- _DATA FOR ANALYSIS_

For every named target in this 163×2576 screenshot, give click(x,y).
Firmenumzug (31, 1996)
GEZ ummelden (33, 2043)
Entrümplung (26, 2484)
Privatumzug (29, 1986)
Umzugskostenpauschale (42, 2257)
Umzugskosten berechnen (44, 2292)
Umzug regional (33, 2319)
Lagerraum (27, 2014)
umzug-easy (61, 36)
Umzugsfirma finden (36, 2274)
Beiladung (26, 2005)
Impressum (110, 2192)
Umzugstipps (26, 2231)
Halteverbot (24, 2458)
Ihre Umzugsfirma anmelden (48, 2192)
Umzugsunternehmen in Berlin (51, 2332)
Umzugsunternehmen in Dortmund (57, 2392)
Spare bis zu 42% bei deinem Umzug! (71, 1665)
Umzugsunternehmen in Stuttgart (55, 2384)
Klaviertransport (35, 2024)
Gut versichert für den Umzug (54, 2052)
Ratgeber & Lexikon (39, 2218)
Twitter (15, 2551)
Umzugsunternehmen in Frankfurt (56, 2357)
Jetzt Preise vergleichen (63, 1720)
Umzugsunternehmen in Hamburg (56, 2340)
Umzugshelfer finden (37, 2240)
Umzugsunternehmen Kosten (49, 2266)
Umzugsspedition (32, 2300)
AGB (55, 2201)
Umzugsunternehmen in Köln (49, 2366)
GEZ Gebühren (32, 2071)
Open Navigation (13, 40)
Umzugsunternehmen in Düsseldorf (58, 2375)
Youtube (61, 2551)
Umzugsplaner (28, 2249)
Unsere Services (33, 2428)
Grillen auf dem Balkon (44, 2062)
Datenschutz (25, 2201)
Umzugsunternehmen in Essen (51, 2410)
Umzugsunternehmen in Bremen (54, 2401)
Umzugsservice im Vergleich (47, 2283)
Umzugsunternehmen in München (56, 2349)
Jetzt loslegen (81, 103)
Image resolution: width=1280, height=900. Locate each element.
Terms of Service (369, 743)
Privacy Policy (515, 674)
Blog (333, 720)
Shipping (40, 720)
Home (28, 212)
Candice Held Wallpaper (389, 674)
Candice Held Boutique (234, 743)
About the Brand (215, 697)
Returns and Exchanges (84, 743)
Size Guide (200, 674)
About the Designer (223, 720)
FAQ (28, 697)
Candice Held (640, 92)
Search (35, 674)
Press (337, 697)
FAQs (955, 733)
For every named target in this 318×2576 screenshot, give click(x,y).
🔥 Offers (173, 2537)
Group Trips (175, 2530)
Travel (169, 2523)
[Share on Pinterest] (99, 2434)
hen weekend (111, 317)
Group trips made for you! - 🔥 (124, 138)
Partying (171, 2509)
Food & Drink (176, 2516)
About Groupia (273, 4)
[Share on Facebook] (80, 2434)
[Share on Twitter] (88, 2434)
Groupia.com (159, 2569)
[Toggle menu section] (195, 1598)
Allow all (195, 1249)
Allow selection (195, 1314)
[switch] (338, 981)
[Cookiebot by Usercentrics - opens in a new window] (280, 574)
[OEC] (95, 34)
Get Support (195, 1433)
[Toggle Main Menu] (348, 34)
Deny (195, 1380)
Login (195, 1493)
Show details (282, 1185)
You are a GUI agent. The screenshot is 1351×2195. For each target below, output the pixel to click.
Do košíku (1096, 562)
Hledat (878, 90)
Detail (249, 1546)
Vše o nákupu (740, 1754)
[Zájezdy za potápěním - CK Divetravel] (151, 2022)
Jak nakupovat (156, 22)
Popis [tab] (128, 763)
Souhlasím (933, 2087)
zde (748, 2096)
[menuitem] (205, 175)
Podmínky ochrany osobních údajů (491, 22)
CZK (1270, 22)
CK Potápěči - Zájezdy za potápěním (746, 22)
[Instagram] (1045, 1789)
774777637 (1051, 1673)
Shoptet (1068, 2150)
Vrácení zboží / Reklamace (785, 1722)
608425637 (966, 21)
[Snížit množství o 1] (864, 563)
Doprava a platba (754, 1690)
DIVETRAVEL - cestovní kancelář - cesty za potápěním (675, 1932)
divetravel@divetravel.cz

- _WORK REQUIRED_
After locating the line holding "Grillen auf dem Balkon (44, 2062)" above, output exactly that line and every line after it through the line holding "Allow all (195, 1249)". Include nothing else.

- _REPLY_
Grillen auf dem Balkon (44, 2062)
Datenschutz (25, 2201)
Umzugsunternehmen in Essen (51, 2410)
Umzugsunternehmen in Bremen (54, 2401)
Umzugsservice im Vergleich (47, 2283)
Umzugsunternehmen in München (56, 2349)
Jetzt loslegen (81, 103)
Image resolution: width=1280, height=900. Locate each element.
Terms of Service (369, 743)
Privacy Policy (515, 674)
Blog (333, 720)
Shipping (40, 720)
Home (28, 212)
Candice Held Wallpaper (389, 674)
Candice Held Boutique (234, 743)
About the Brand (215, 697)
Returns and Exchanges (84, 743)
Size Guide (200, 674)
About the Designer (223, 720)
FAQ (28, 697)
Candice Held (640, 92)
Search (35, 674)
Press (337, 697)
FAQs (955, 733)
For every named target in this 318×2576 screenshot, give click(x,y).
🔥 Offers (173, 2537)
Group Trips (175, 2530)
Travel (169, 2523)
[Share on Pinterest] (99, 2434)
hen weekend (111, 317)
Group trips made for you! - 🔥 (124, 138)
Partying (171, 2509)
Food & Drink (176, 2516)
About Groupia (273, 4)
[Share on Facebook] (80, 2434)
[Share on Twitter] (88, 2434)
Groupia.com (159, 2569)
[Toggle menu section] (195, 1598)
Allow all (195, 1249)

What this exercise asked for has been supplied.